■ **REQUIREMENT**
Write out, word for word, the line that contains "[button] (628, 11)" and each line after it down to the last line of the data below. Include nothing more.
----- INFORMATION PROVIDED
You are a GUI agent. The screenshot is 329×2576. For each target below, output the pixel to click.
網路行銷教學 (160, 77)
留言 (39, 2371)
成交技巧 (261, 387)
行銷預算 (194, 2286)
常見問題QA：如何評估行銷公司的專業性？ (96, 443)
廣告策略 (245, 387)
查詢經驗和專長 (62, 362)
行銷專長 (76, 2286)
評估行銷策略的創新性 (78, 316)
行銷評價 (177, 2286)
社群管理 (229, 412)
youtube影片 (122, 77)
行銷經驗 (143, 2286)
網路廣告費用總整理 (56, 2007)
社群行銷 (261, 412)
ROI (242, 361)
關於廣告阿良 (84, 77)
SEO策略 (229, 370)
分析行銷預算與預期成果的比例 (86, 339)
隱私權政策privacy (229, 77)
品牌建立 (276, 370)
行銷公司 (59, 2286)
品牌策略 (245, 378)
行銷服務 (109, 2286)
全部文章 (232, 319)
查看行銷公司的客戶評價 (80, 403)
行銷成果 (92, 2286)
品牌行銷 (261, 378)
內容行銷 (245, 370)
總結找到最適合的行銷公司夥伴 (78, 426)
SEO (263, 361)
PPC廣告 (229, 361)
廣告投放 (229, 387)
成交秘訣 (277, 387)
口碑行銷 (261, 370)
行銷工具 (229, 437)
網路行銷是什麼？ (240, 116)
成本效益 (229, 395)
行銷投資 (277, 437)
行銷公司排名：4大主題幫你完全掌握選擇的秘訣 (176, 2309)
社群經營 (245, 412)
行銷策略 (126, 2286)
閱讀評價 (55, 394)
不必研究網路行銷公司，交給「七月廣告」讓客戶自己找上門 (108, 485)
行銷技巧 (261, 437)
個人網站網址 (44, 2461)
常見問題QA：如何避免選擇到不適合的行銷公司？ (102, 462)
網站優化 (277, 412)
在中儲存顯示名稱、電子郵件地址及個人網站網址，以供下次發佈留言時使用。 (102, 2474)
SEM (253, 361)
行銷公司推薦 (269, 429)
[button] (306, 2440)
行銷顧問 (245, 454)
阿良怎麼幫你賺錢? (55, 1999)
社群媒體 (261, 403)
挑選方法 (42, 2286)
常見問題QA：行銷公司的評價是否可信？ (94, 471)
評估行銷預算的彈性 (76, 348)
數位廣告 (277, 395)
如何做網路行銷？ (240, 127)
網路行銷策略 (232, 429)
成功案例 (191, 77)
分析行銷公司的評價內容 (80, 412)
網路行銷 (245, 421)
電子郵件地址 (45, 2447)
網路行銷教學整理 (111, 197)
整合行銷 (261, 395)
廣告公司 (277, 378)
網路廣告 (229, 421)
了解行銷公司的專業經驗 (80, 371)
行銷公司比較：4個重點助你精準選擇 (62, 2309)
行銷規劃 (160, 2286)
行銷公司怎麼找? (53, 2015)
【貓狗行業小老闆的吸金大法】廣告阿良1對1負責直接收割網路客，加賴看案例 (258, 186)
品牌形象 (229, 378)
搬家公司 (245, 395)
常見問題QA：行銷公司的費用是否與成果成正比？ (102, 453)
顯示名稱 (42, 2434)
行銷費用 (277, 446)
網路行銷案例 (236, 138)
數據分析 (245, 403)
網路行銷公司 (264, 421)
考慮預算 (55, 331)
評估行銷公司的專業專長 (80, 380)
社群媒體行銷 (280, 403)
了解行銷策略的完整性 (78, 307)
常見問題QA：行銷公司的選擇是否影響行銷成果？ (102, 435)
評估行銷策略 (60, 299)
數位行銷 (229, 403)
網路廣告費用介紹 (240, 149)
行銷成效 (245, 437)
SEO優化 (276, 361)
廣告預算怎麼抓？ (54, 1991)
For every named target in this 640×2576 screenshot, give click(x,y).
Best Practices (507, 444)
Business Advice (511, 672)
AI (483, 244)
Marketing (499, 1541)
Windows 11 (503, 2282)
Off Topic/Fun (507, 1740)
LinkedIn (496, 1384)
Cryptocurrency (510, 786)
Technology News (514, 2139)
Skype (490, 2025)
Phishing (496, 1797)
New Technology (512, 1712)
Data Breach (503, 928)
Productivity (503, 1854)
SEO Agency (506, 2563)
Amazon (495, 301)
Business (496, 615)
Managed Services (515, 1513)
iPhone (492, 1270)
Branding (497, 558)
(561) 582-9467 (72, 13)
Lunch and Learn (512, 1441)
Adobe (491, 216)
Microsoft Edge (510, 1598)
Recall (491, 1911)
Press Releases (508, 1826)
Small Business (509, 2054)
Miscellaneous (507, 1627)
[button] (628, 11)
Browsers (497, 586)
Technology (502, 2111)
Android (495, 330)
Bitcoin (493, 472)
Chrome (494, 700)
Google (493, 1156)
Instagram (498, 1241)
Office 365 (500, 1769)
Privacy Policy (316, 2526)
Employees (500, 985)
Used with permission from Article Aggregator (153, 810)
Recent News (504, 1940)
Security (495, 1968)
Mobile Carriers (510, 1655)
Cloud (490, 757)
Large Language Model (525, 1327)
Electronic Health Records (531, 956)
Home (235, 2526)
----------
■ **RESPONSE BELOW**
[button] (628, 11)
Browsers (497, 586)
Technology (502, 2111)
Android (495, 330)
Bitcoin (493, 472)
Chrome (494, 700)
Google (493, 1156)
Instagram (498, 1241)
Office 365 (500, 1769)
Privacy Policy (316, 2526)
Employees (500, 985)
Used with permission from Article Aggregator (153, 810)
Recent News (504, 1940)
Security (495, 1968)
Mobile Carriers (510, 1655)
Cloud (490, 757)
Large Language Model (525, 1327)
Electronic Health Records (531, 956)
Home (235, 2526)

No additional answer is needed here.